Item 3.   Incorporation of Certain Documents by Reference.
          ------------------------------------------------

               The following documents filed with the Securities and Exchange
Commission (the "Commission") pursuant to the Securities Exchange Act of 1934,
as amended (the "Exchange Act") by Corporate Express, Inc. (the "Company") (File
No. 0-24642) are incorporated herein by reference:

          (i)    The Company's Annual Report on Form 10-K for the fiscal year
                 ended March 1, 1997 filed on May 16, 1997, as amended by Form
                 10-K/A filed on October 28, 1997.

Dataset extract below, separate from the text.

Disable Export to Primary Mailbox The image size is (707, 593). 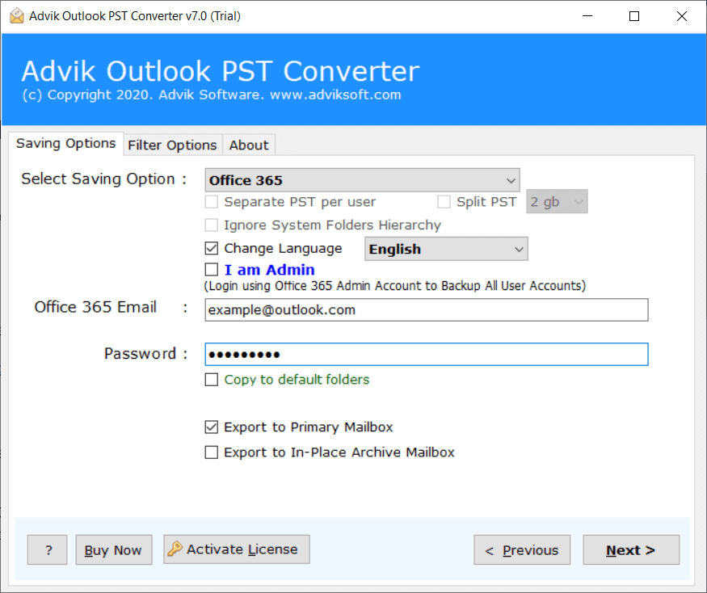click(x=211, y=427)
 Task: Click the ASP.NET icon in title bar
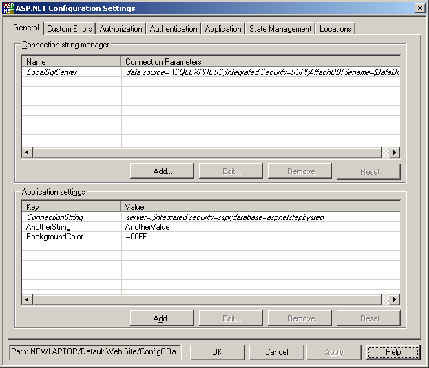[8, 8]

          (ii)   The Company's Quarterly Reports on Form 10-Q for the quarters
                 ended May 31, 1997 and August 30, 1997.

          (iii)  The Company's Current Reports on Form 8-K filed on September
                 17, 1997 and November 14, 1997.

          (iv)   The description of the Company's Common Stock contained in the
                 Company's Registration Statement on Form 8-A, filed with the
                 Commission on August 4, 1994.

          All documents subsequently filed by the Company after the date hereof
pursuant to Sections 13(a), 13(c), 14 and 15(d) of the Exchange Act prior to the
filing of a post-effective amendment which indicates that all securities offered
hereby have been sold or which deregisters all securities remaining unsold,
shall be deemed to be incorporated by reference in this Registration Statement
and shall be a part hereof from the date of filing of such documents.


                                     II-1
<PAGE>
 
Item 4.   Description of Securities.
          ------------------------- 

              Not applicable.


Item 5.   Interests of Named Experts and Counsel.
          -------------------------------------- 

              Not applicable.


Item 6.   Indemnification of Directors and Officers.
          ----------------------------------------- 

              Section 7-109-101, et seq., of the Colorado Business Corporation
Act generally provides that a corporation may indemnify its directors, officers,
employees, fiduciaries and agents against liabilities and reasonable expenses
incurred in connection with any threatened, pending, or completed action, suit
or proceeding, whether civil, criminal, administrative or investigative and
whether formal or informal (a "Proceeding"), by reason of being or having been a
director, officer, employee, fiduciary or agent of the corporation, if such
person acted in good faith and reasonably believed that his conduct, in his
official capacity, was in the best interests of the corporation (or, with
respect to employee benefit plans, was in the best interests of the participants
of the plan), and in all other cases his conduct was at least not opposed to the
corporation's best interests. In the case of a criminal proceeding, the
director, officer, employee, fiduciary or agent must have had no reasonable
cause to believe his conduct was unlawful. Under Colorado law, the corporation
may not indemnify a director, officer, employee, fiduciary or agent in
connection with a Proceeding by or in the right of the corporation if the
director is adjudged liable to the corporation, or in a proceeding in which the
director, officer, employee or agent is adjudged liable for an improper personal
benefit.

              The Company's Articles of Amendment and Restatement to the
Articles of Incorporation and By-Laws provide that the Company shall indemnify
its officers and directors to the full extent permitted by the law. The
indemnification provisions in the Company's By-Laws are substantially similar to
the provisions of Section 7-109-101, et seq. The Company has entered into
agreements to provide indemnification for its directors and certain officers
consistent with its Articles of Amendment and Restatement to the Articles of
Incorporation and By-Laws.


Item 7.  Exemption from Registration Claimed.
         ----------------------------------- 

              Not applicable.


                                     II-2
<PAGE>
 
Item 8.  Exhibits.
         -------- 

     4.1            Specimen copy of Common Stock Certificate  (incorporated by
                    reference to Exhibit 4.1 to Registration Statement on Form
                    S-1, Reg. No. 33-81924)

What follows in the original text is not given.